The key issue in this study is the role of miR-125b in predicting OS patients’ response to cisplatin-based chemotherapy. For the resectable OS group, it was hard to evaluate patients’ response to chemotherapy directly. Therefore, we applied disease-free survival to indirectly assess this, and found that OS patients with low miR-125b expression suffered shorter disease-free survival. We also found that patients with low miR-125b expression experienced shorter overall survival in the unresectable OS group. A previous study analyzing resected OS tissue found that the overall survival time was significantly shorter in patients with low miR-125b expression compared with those with high miR-125b expression [21]. In the present study, RECIST was utilized to assess patients’ response to chemotherapy in the unresectable OS group, and a negative correlation was found between miR-125b expression and the tumor response to cisplatin-based chemotherapy. In vitro, similar results were reported previously by Wang et al., who found that stable overexpression of miR-125b in OS cell lines U2OS and MG-63 inhibited cell proliferation, migration, and invasion, and miR-125b increased the sensitivity of OS cell lines to cisplatin [10].

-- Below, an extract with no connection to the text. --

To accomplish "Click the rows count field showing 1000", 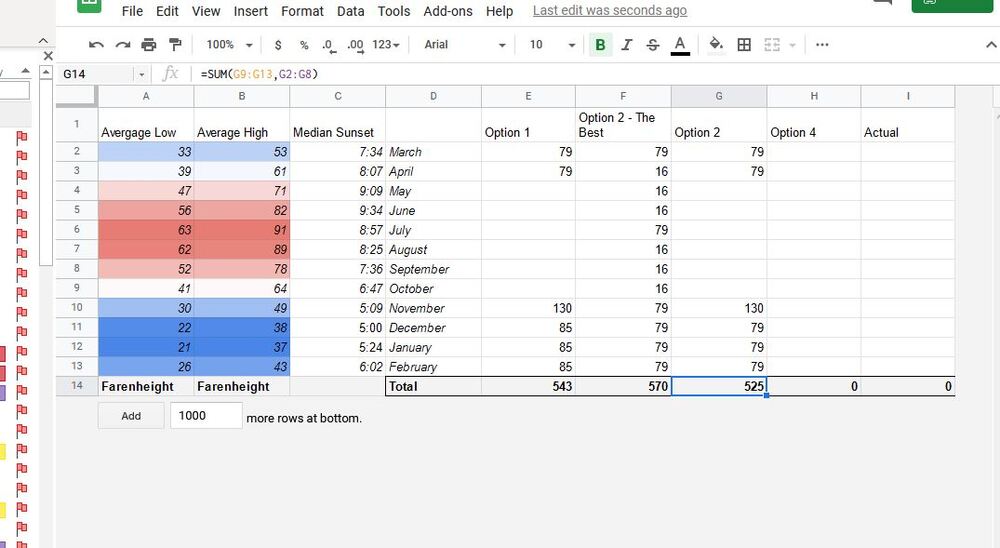I will click(x=206, y=416).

The mechanisms for development of chemotherapy resistance are complicated, including decreased intracellular drug accumulation, drug inactivation, enhanced DNA repair, perturbations in signal transduction pathways, apoptosis, cell cycle-related gene expression turbulence, autophagy-related chemoresistance, and miRNA dysregulation [1], [5]. Furthermore, miRNAs levels have been shown to be associated with the development of chemoresistance in OS; specifically, miR-34a, miR-92a, miR-99b, miR-132, miR-193a-5p, miR-422a, miR-140, miR-215, miR-15a, and miR-16–1 have been identified [9], [22], [23], [24], [25]. Wang et al. showed that Bcl-2 was inversely associated with miR-125b in OS tissues, and that miR-125b could bind to the 3′ untranslated region of Bcl-2 and therapy reduced its expression [10]. The combined treatment of miR-125b and cisplatin significantly induced cell apoptosis, while overexpressed Bcl-2 partially reduced the effect induced by miR-125b plus cisplatin treatment. Additionally, they found that the activity of caspase 3, a key factor in cell apoptosis, was significantly improved with treatment by miR-125b plus cisplatin compared with miR-125b or cisplatin treatment alone. In contrast, up-regulation of Bcl-2 attenuated the activation of caspase-3 induced by miR-125b plus cisplatin treatment. These results showed that miR-125b improved OS cells’ sensitivity to cisplatin treatment by targeting Bcl-2 in OS cells [10]. miR-125b could also promote apoptosis by diminishing the expression of Mcl-1, Bcl-w, and IL-6R [26]. In contrast, miR-125b could play an anti-apoptotic role through suppressing Bcl-2 antagonist killer 1 (Bak1) [27]. Moreover, it is reported that miR-125b could suppress the proliferation and migration of OS cells through down-regulation of STAT3 [14]. Determining the exact mechanism involved in miR-125b regulation of OS response to cisplatin-based chemotherapy will require further investigation.
Although the results of the present study are encouraging, several limitations need to be acknowledged. First, the sample size of this study was relatively small, and confirming data from larger groups of patients are needed. Second, all participants were drawn from a limited geographic area from a single center, and so whether the results apply to the whole population is open to question. Third, previous treatments were excluded from the statistical analysis. Fourth, the conclusions of the study are derived from the clinical data; evidence from laboratory studies and the mechanism by which miR-125b affects OS response to cisplatin-based chemotherapy are lacking.
5. Conclusion
This study presents evidence that miR-125b levels have the potential to be a valid biomarker to predict the effect of cisplatin-based chemotherapy and prognosis in OS. The limitation of the study is that it was derived from a retrospective analysis, and the positive and negative predictive values of miR-125b testing need to be evaluated prospectively with predefined cut-off levels and in a variety of clinical settings and centers before we can be certain of its efficacy.